Chapter 2: The Boy Who Smelled of Starlight

Chapter 2: The Boy Who Smelled of Starlight

The ride to the Meadowlight penthouse was like ascending into a different sky. The taxi left the grimy, neon-soaked streets of my neighborhood and climbed into the pristine heights of the city’s Spire District, where the rain seemed to wash the glass-and-steel towers clean instead of staining them with grime. The doorman, a stiff figure in a crisp uniform, didn't give my worn trench coat a second glance. A faint shimmer in the Gloom told me why: Elara’s magic was already at work, wrapping me in a glamour of respectability. To him, I probably looked like I owned the building.

The elevator ascended in unnerving silence, a gilded cage lifting me from my world into hers. When the doors opened directly into the penthouse, the contrast was a physical blow. My office was a cramped shoebox of shadows and decay; this place was an endless expanse of white marble and glass. Walls of windows showcased a panoramic, god's-eye view of Evernight, the city's perpetual storm a beautiful, silent spectacle from this height.

The air was cold, sterile, and still, carrying only the ghost of Elara’s lily-scented presence. It wasn't a home. It was a gilded cage, just like the elevator. The silence was the most unsettling part. There was no hum of a refrigerator, no ticking clock, just a profound, unnatural emptiness. A place where a child’s laughter had been stolen.

My goal was to find a thread, any thread, to pull on. But a mundane investigation was useless here. There was no forced entry. The complex lock on the door was untouched. The windows were sealed. No dust was disturbed, no furniture overturned. For any other PI, this was a dead end.

But I don't look for fingerprints. I look for scars.

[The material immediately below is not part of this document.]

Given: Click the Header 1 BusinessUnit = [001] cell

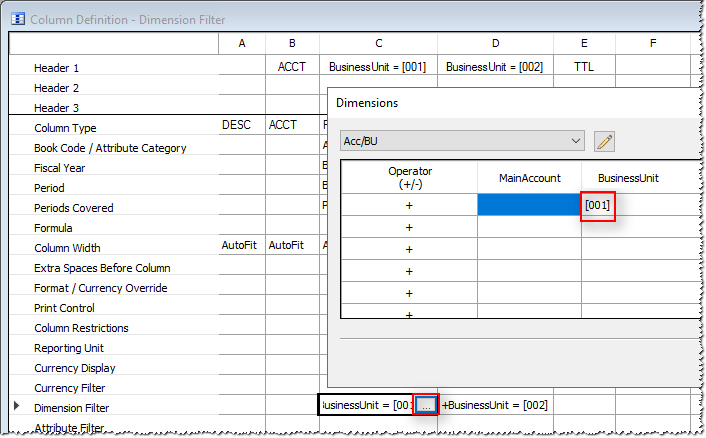Looking at the screenshot, I should pyautogui.click(x=378, y=67).
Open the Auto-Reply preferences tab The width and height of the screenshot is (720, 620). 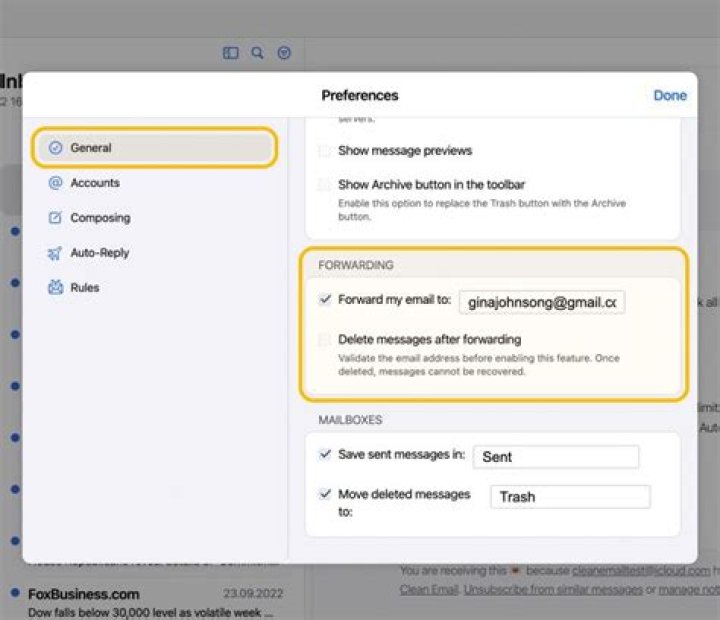(x=99, y=253)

I took a swig from my flask, the familiar burn of cheap whiskey grounding me before I let go. Closing my eyes, I sank into the Gloom Sight.

The world exploded.

The sterile white penthouse vanished, replaced by a battlefield of incandescent energy. The very air writhed with Elara's magic—a dense, silver-blue web of protective wards woven with breathtaking complexity. They coated every surface, pulsed in the walls, and sang a silent song of power that made the fillings in my teeth ache. It was the magic of the Seelie Court: elegant, ancient, and utterly lethal.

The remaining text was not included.